The Planned Parenthood lawsuit is one part of a broader effort to protect abortion access in Michigan that would be jeopardized if the Supreme Court strikes down Roe, as expected after a leaked February draft opinion signed by five of the court’s nine judges.

Separately, Democratic Gov. Gretchen Whitmer has asked the Michigan Supreme Court to rule on similar arguments. Planned Parenthood and the ACLU, meanwhile, are also spearheading a petition drive that would amend the Michigan Constitution to guarantee abortion rights. 

Michigan's 1931 law, if re-enacted, would make it a felony crime for anyone to perform an abortion in the state. The only exception would be to preserve the life of the mother.

Violations would be punishable by up to four years in prison and/or a fine of up to $5,000. Physicians who perform abortions could also face administrative penalties from the state, including revocation of medical licenses. Clinics, too, could face possible penalties.

Right to Life of Michigan and the Michigan Catholic Conference, who are defending the 1931 law because Democratic Attorney General Dana Nessel has refused to do so, had asked Gleicher to recuse herself from the case. 

"Any reasonable, disinterested observer would question the appearance of the judge’s impartiality in such circumstances,"  John Bursch, a former state solicitor general, wrote in a court filing last month. 

Right to Life and the Catholic Conference have also asked state courts to dismiss the lawsuit because plaintiffs "lack jurisdiction" since the 1931 law is not actually in effect yet and Planned Parenthood and Chief Medical Officer Dr. Sarah Wallet are "under no imminent threat of prosecution."

In a Tuesday evening call, Bursch said his alliance is considering next steps but will "unquestionably" take legal action to fight what he called an "unprecedented" and "rogue decision."

"This was all done in secret with parties who all agreed on the result," Bursch said, telling reporters his group was not allowed to participate in a scheduling conference with the judge, Planned Parenthood and attorney general. "It's improper six ways to Sunday."

Bursch also questioned the judge's ability to bar county prosecutors from enforcing the 1931 law. They can make "independent charging decisions, and this decision cannot bind them" even though that it what it purports to do, he said.

It’s not immediately clear what legal avenue anti-abortion groups would have to appeal Gleicher’s ruling. Nessel, the named defendant in the case, said in a Tuesday statement that she has no plans to appeal on behalf of the state. 

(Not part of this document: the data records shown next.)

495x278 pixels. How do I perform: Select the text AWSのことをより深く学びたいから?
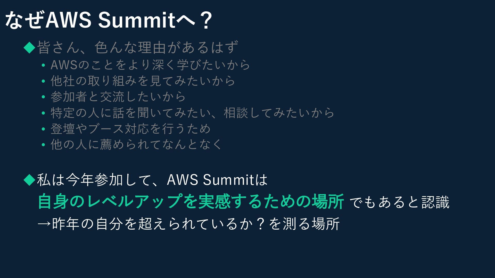[x=150, y=65]
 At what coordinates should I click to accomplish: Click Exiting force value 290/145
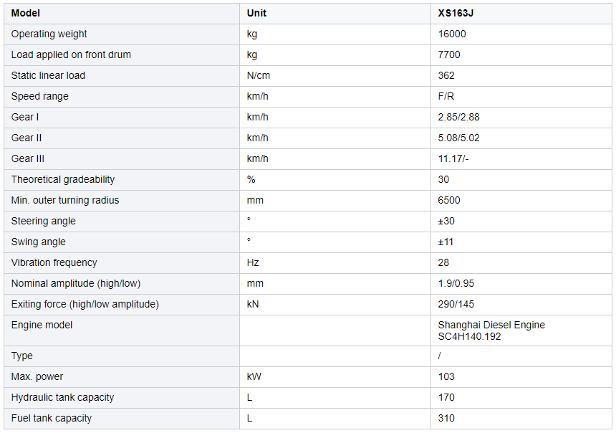coord(456,304)
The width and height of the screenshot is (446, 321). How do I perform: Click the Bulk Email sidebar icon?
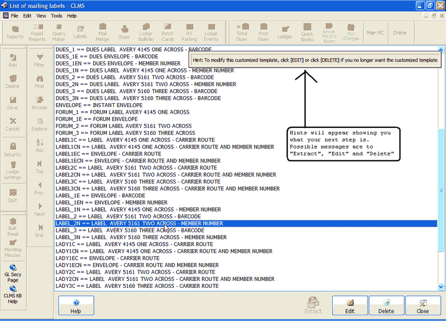13,225
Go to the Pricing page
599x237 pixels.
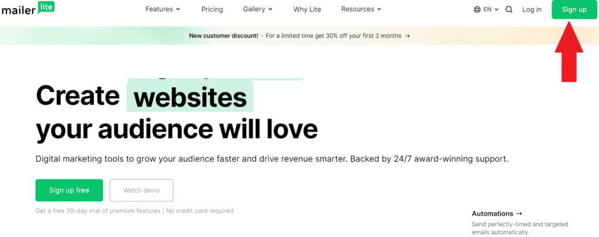click(212, 9)
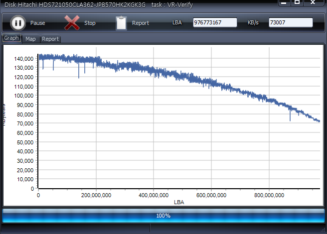Image resolution: width=327 pixels, height=234 pixels.
Task: Click the 140,000 label on the y-axis
Action: (x=24, y=59)
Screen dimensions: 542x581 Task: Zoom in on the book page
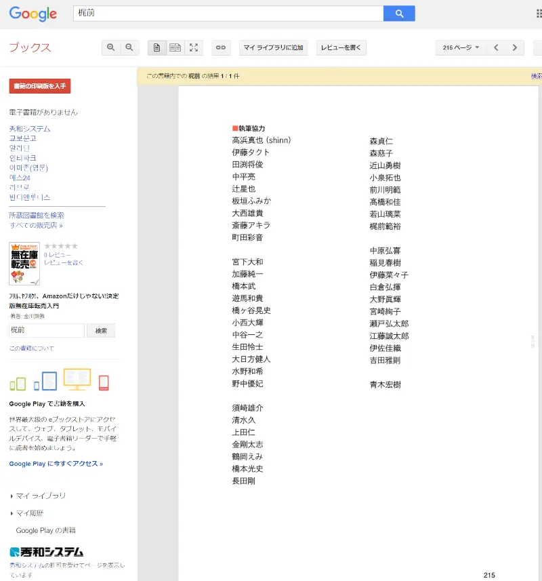click(111, 47)

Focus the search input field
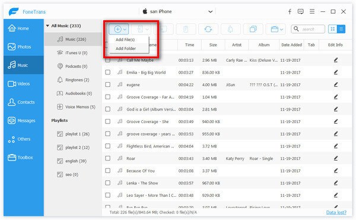point(308,29)
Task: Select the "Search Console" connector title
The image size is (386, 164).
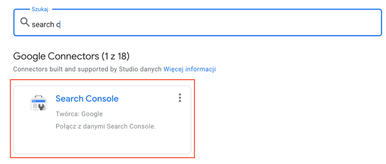Action: pos(87,99)
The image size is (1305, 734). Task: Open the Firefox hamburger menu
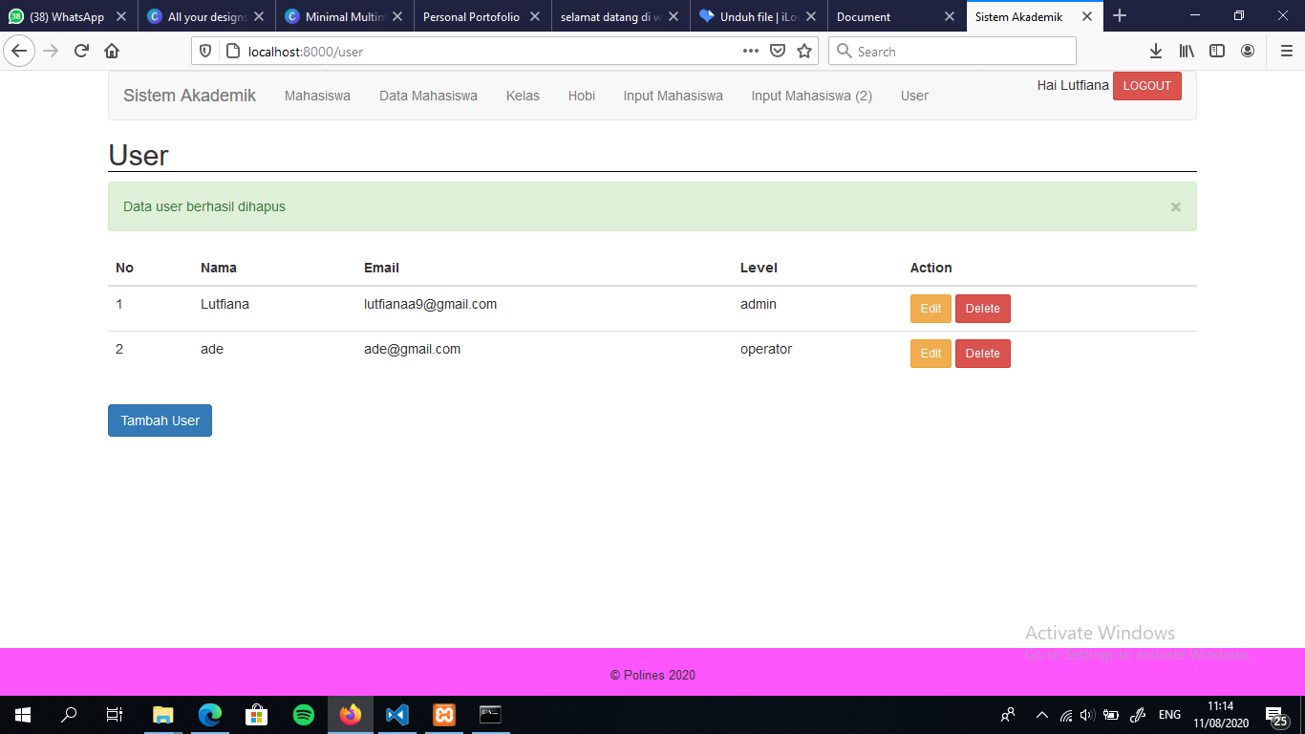click(x=1286, y=52)
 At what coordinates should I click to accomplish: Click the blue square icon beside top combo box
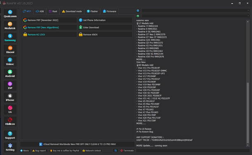tap(138, 11)
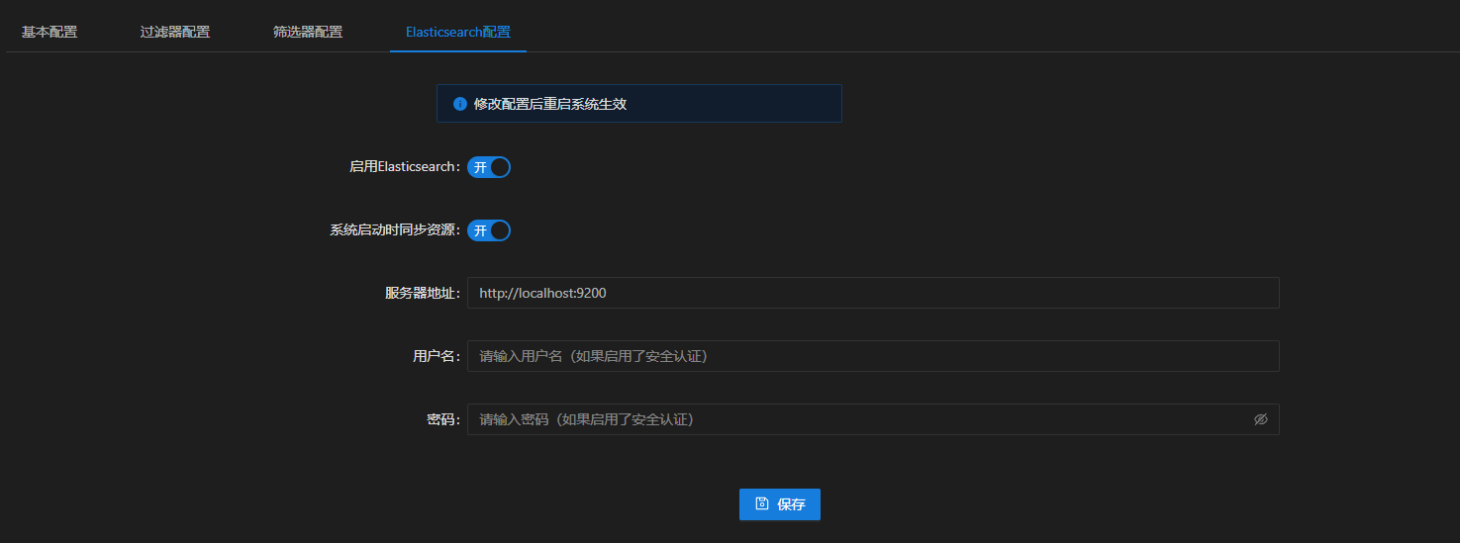This screenshot has width=1460, height=543.
Task: Click into the 用户名 input field
Action: tap(871, 356)
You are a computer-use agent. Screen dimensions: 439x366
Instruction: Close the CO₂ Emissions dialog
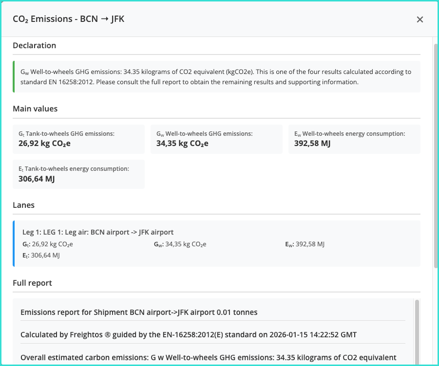tap(420, 19)
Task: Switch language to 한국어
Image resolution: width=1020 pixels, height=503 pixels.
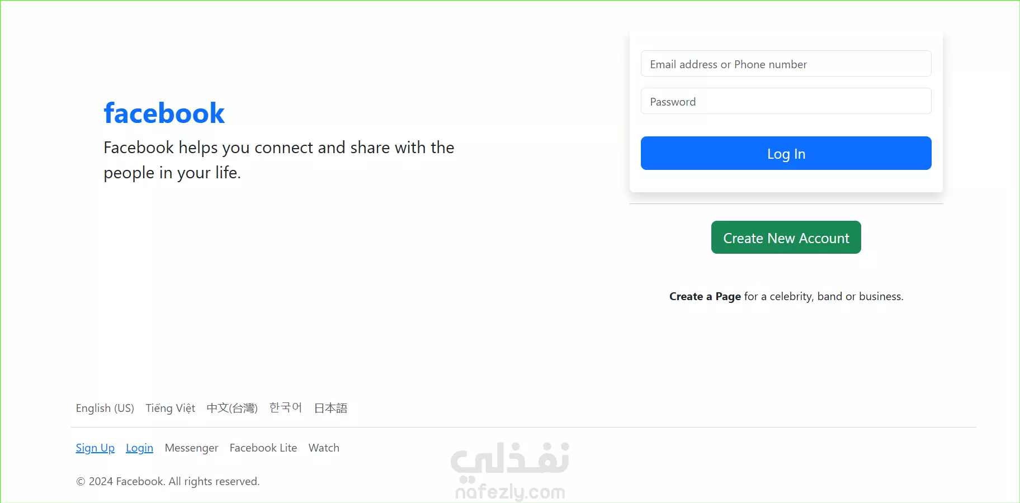Action: tap(286, 407)
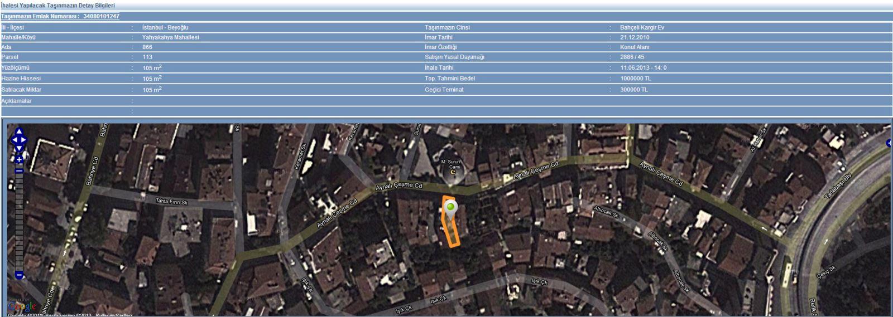Pan the map left with the arrow
The height and width of the screenshot is (317, 893).
pos(13,140)
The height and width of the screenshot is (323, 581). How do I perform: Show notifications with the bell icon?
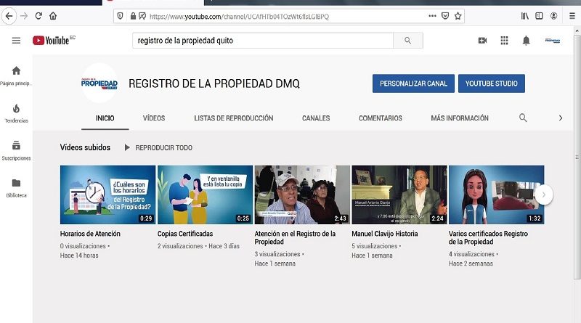[526, 41]
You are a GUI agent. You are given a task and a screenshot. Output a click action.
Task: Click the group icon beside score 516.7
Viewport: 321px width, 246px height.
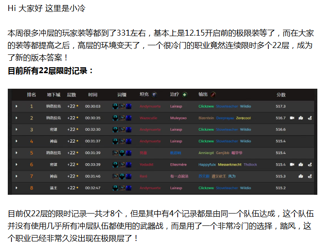300,118
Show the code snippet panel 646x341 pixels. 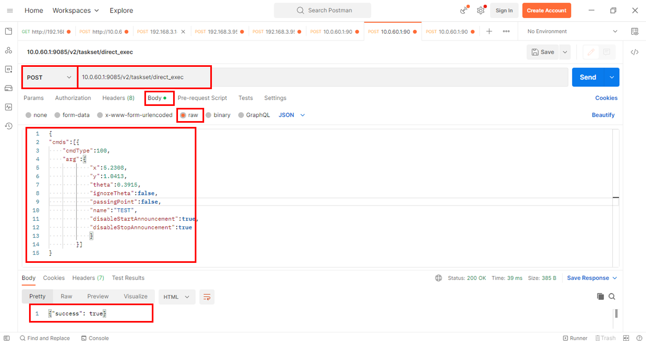pyautogui.click(x=634, y=52)
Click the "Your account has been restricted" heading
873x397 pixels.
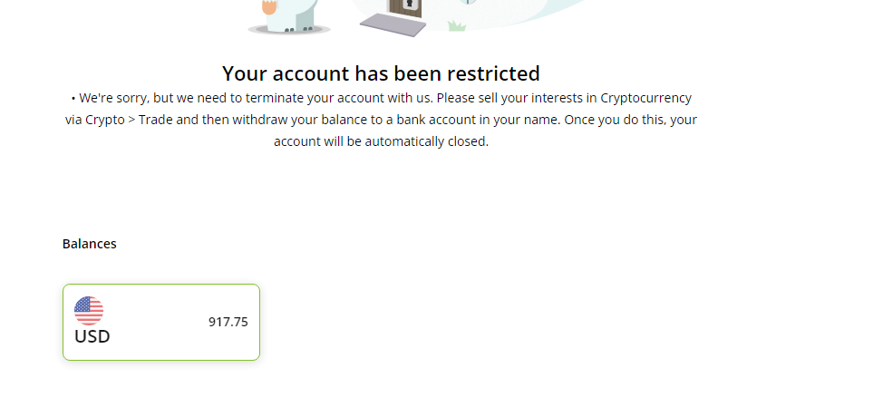point(381,73)
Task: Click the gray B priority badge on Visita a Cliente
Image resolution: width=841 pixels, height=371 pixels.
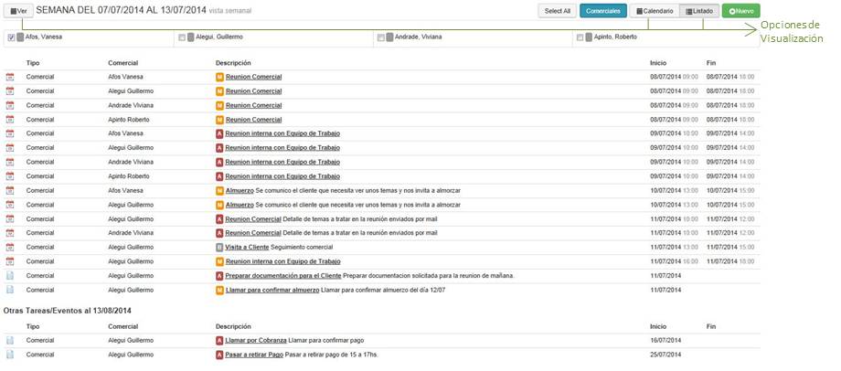Action: point(219,248)
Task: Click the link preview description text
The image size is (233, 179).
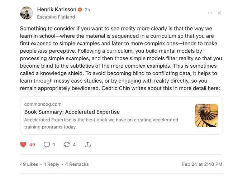Action: point(101,123)
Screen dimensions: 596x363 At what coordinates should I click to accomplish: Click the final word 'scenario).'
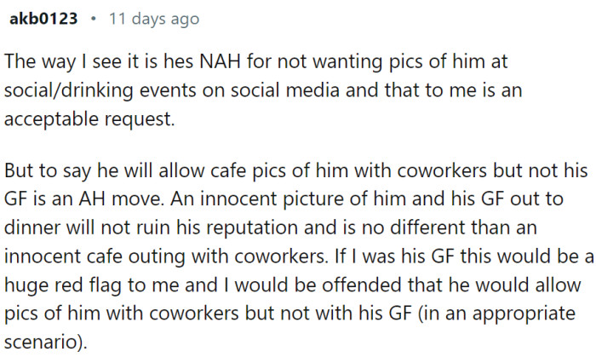click(x=46, y=342)
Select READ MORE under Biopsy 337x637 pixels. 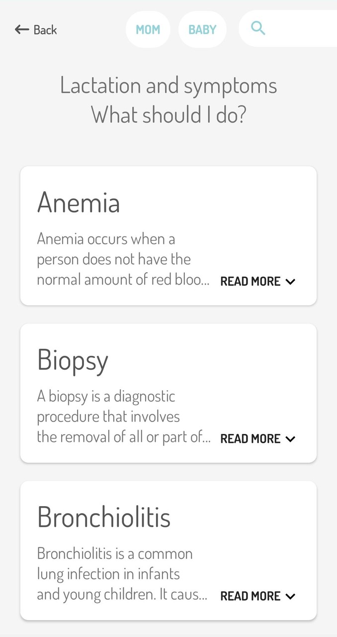(x=251, y=438)
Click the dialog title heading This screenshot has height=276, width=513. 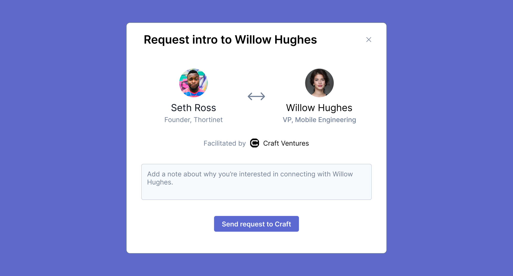230,40
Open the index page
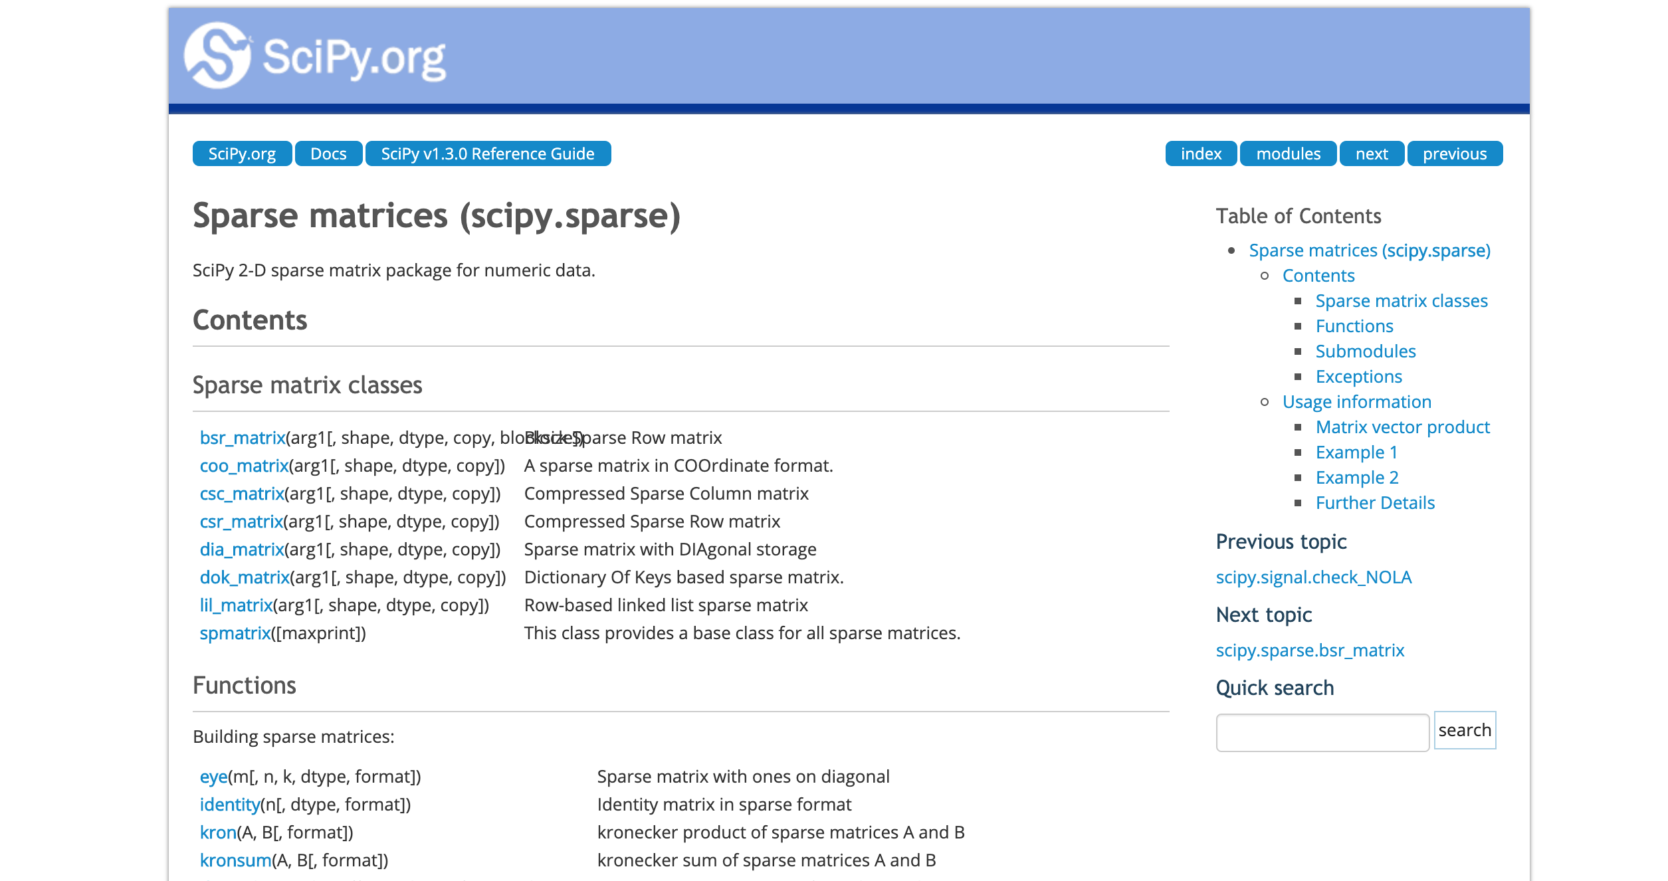Image resolution: width=1668 pixels, height=881 pixels. (1200, 153)
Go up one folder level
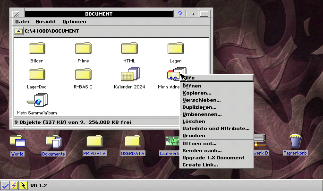 18,31
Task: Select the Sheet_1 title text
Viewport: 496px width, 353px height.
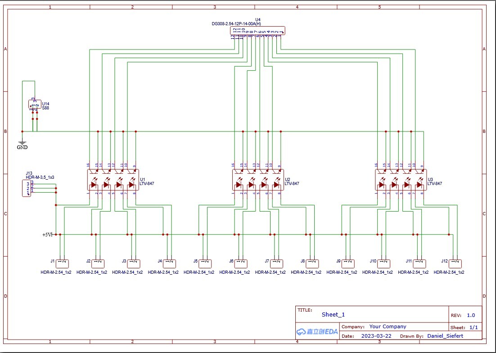Action: pos(333,315)
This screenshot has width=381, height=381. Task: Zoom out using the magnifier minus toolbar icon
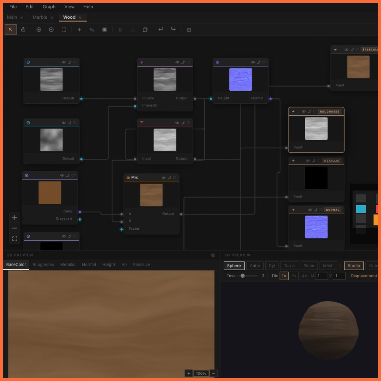(x=51, y=30)
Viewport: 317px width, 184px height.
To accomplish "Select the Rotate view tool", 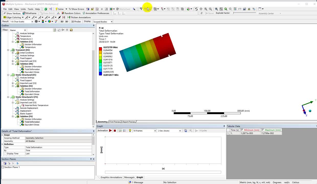I will [x=196, y=9].
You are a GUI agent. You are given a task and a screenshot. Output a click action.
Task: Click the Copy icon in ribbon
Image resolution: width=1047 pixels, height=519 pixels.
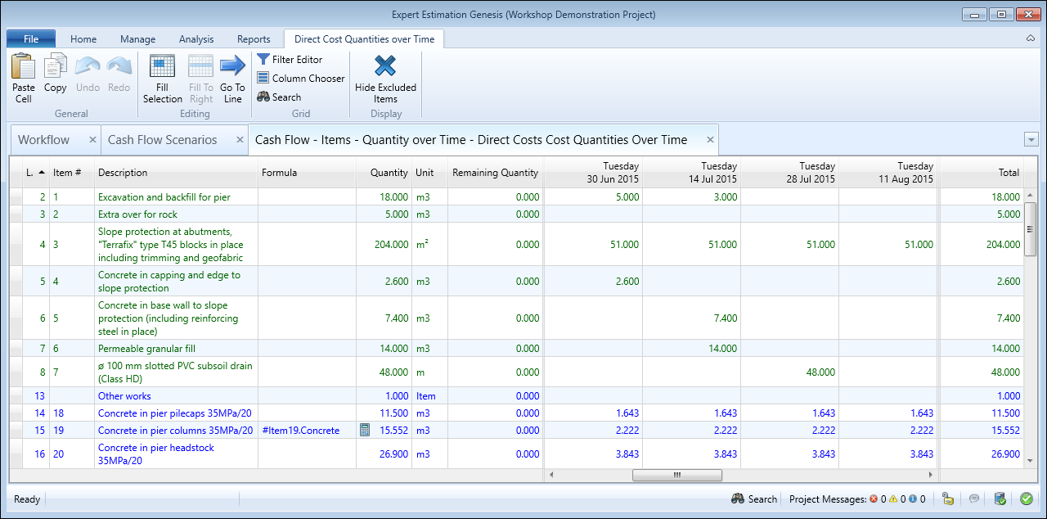click(56, 68)
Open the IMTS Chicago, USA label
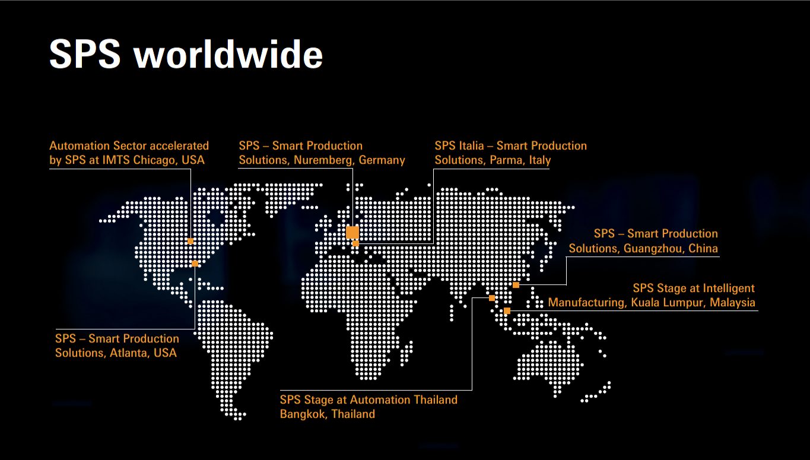The width and height of the screenshot is (810, 460). [x=129, y=153]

Instead, Nessel called the injunction “a victory for the millions of women fighting for their rights” and said she will “comply with the order to provide notice to all state and local officials under my supervision.”

Whitmer also celebrated the ruling but said she thinks it is still important for the Michigan Supreme Court "to weigh in and establish the right to abortion under our state constitution."

"We must protect the rights of nearly 2.2 million women in Michigan to make decisions about their bodies because, however we personally feel about abortion, a woman’s health, not politics, should drive important medical decisions," the governor said in a statement.

Planned Parenthood, the largest abortion provider in Michigan, operates 14 health centers in the state: Ann Arbor, Detroit, Ferndale, Flint, Grand Rapids, Jackson, Kalamazoo, Lansing, Livonia, Marquette, Traverse City, Petoskey and Warren.

The clinics provide "medication" abortion, where women can take pills to end pregnancies up to 11 weeks since their last period, according to suit. Ann Arbor, Kalamazoo and Flint clinics also perform "procedural abortions." where physicians use suction and sometimes other instruments to end a pregnancy up to 16 or 19 weeks after conception. 

In fiscal year 2020, Planned Parenthood provide 8,448 abortions, 6,626 of which were medication abortions, while 1,882 were procedural abortions, according to  the suit. 

In its lawsuit, Planned Parenthood argued the 1931 law is written so vaguely that "sheriffs, prosecutors and courts could have broad discretion to assert that a range of undetermined medical practices are a crime.” 

And that would put physicians in the "precarious position of not knowing what acts could subject them to criminal investigation or prosecution,” attorneys said in their initial complaint.